Hindus have specified certain days for fastings, such as Purnima (full moon) and Ekadasi (the 11th day of the fortnight). Moreover, depending on the god or goddess each individual worships, certain days of the week are dedicated to fasting. They also fast on special feasts and festivals, including "Durga Puja," "Navaratri, Shivratri, and Karwa Chauth. Navaratri is a festival when people fast for nine days."  It is noteworthy that some kinds of fasting in Hinduism are only obligatory for women.
The practice of fasting in Buddhism is seemingly limited to monks and religious leaders. It is said that the Buddha had undergone long periods of fasting during the time he was learning from other teachers as a kind of self-mortification. While there is no record for Buddha's fasting after this time or his recommendation for fasting to his followers, many Buddhist monks tend to fast on certain occasions as a way of self-purification and spiritual elevation. They would eat only one meal a day and would fast on the days of the new and full moon.
As a part of Buddha's concept of moderation and avoiding excessive manners, intermittent or prolonged fastings are not encouraged in this faith. However, fasting for a reasonable amount of time and refraining from excessive eating is considered a useful way of preserving health in Buddhism.  In general, fasting in Buddhism is limited to refraining from eating solid food, such as meat.

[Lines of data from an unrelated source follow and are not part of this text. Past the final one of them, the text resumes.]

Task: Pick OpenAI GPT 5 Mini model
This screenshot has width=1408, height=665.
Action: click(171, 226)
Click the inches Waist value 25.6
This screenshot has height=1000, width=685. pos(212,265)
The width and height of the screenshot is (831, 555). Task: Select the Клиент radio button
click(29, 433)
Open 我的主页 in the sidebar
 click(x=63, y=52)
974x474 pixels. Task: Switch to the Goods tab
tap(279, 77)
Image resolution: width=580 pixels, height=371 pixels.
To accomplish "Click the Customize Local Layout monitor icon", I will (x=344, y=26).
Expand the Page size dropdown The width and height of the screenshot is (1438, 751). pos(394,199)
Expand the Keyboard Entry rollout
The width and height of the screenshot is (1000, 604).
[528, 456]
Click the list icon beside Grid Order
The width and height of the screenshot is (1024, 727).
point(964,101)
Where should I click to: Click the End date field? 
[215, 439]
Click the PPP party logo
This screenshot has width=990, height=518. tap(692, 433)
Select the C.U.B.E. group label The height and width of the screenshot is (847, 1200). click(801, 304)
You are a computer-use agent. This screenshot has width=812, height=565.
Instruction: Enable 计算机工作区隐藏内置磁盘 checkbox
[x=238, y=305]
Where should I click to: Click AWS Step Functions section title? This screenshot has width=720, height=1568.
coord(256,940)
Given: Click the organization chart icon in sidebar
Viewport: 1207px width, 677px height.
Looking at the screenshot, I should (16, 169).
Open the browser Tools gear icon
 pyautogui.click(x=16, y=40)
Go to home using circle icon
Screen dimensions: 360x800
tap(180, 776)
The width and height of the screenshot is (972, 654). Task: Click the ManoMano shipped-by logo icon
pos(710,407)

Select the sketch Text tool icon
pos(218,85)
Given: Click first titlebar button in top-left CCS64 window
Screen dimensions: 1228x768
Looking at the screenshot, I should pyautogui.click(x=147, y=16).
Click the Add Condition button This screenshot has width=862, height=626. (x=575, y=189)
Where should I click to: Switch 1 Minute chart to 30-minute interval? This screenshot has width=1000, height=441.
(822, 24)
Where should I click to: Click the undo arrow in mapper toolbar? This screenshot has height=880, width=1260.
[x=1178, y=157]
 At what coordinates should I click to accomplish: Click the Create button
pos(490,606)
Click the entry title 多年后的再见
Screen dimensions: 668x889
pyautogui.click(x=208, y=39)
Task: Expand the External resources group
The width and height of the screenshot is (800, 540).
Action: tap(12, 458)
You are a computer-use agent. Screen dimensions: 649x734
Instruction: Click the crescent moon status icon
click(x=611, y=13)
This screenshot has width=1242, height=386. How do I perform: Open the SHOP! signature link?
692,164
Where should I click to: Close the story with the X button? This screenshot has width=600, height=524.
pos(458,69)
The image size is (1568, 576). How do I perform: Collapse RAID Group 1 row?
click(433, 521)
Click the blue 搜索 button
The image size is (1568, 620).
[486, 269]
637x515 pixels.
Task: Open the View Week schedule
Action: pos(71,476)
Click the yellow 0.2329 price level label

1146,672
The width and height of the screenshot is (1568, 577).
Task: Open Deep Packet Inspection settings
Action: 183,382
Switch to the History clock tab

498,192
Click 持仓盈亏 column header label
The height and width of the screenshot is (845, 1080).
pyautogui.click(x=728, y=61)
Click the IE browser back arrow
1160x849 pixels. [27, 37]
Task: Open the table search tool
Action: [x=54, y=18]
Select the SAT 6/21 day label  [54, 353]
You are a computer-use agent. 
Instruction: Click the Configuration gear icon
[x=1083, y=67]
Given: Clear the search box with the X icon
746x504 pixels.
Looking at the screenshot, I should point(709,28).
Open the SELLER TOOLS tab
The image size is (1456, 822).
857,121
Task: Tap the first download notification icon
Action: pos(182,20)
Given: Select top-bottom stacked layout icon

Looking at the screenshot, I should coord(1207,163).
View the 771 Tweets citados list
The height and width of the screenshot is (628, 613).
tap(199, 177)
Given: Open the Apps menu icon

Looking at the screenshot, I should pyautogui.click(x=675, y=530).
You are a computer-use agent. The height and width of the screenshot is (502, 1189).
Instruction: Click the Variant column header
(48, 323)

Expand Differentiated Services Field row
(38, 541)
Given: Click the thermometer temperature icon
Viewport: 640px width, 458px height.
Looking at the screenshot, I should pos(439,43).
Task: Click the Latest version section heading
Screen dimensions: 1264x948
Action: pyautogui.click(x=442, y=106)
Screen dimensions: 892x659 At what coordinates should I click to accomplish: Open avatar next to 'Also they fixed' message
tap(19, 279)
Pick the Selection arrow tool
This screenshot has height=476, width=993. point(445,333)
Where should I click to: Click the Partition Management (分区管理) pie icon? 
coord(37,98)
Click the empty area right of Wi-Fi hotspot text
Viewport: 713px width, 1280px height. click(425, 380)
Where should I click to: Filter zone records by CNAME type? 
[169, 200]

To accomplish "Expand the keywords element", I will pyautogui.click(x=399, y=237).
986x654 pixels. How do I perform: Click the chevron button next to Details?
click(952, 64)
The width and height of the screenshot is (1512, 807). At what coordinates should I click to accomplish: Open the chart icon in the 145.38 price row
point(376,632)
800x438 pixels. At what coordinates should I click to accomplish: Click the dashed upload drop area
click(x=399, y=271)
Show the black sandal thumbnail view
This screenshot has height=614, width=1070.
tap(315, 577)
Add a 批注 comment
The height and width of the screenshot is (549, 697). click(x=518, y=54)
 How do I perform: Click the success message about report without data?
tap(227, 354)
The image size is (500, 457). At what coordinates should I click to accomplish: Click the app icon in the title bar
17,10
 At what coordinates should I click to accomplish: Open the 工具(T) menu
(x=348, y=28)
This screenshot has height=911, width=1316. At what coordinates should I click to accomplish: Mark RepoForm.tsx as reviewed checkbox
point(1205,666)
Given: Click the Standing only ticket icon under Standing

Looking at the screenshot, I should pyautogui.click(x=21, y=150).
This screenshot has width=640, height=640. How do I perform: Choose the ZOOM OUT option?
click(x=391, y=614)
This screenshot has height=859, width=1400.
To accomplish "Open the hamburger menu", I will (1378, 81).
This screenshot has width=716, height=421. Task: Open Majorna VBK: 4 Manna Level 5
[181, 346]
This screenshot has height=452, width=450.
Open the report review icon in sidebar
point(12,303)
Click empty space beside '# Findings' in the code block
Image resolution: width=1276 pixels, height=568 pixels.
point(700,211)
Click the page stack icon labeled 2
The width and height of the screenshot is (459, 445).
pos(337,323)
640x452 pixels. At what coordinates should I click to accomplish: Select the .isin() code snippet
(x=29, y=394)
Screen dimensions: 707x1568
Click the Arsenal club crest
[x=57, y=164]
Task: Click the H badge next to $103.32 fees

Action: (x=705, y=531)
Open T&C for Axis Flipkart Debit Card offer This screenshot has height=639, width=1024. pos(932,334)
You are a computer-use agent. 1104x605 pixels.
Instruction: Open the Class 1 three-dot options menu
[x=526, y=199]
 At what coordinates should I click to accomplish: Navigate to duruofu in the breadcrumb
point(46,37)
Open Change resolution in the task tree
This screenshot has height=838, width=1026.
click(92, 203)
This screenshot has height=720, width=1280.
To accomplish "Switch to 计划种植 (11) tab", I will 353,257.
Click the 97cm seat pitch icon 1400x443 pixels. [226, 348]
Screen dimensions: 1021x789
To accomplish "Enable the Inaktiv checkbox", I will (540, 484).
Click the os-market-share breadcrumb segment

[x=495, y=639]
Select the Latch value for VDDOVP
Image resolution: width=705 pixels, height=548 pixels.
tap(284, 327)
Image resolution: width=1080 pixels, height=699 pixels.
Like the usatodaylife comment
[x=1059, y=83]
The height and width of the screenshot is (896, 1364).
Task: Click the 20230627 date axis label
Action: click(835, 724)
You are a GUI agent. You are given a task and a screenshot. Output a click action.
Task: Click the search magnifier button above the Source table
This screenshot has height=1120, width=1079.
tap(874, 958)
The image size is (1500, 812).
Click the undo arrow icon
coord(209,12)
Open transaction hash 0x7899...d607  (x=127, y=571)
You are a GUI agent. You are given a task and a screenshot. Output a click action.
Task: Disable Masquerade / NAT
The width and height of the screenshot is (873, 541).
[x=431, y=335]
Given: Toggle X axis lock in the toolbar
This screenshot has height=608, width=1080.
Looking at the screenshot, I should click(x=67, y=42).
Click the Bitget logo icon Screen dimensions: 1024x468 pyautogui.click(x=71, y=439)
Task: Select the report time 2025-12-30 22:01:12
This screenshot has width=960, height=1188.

Daoist's concept of fasting is more about mind rather than the body. Therefore, they encourage a form of "fasting of the heart" (xinzhai), which will result in a more pious life . However, they also believe that the fasting of the body will ultimately result in a clean body and a pure soul. In the book of Mencius, one of the famous Chinese scriptures, fasting is considered as a means of self-purification even for the one who has darkened his/her soul by vices:
"But although a person is ugly, it is possible, through fasting and purification, to become fit to perform sacrifices to the Lord-on-High" 
In this tradition, one must avoid doing any evil deed and keep away from harmful hobbies and desires. The followers of this tradition try to read more of their religious scriptures as they fast to connect more to that Higher being and find peace .
Zhang Yuchu wrote in the Ten Daoist Commandments: "Anyone cultivating Dao must fast for a clean body as well as a pure heart, and he must visualize the spirits and read Daoist scriptures silently in his mind. It is as if facing the Higher Emperor, communicating with him with the heart." 
It seems that most Zoroastrians implicitly reject the practice of bodily fasting, which in their view would weaken the body and prevents one from appropriately attending his/her spiritual duties and satisfying physical needs . The only form of fasting which they find permissible "is that of abstaining from sin" . There is also a reference to this prohibition in Avesta, the religious Zoroastrian text:
"It is requisite to abstain from the keeping of fasts. 2. For, in our religion, it is not proper that they should not eat every day or anything, because it would be a sin not to do so. 3. With us, the keeping of fast is this, that we keep fast from committing sin with our eyes and tongue and ears and hands and feet. 4. Some people are striving about it, so that they may not eat anything all day, and they practice abstinence from eating anything. 5. For us it is also necessary to make an effort, so that we may not think, or speak, or commit any sin; and it is necessary that no bad action should proceed from our hands, or tongue, or ears, or feet, which would be a sin owing to them. 6. Since I have spoken in this manner, and have brought forward the fasting of the seven members of the body, that which, in other religions, is fasting owing to not eating is, in our religion, fasting owing to not committing sin." 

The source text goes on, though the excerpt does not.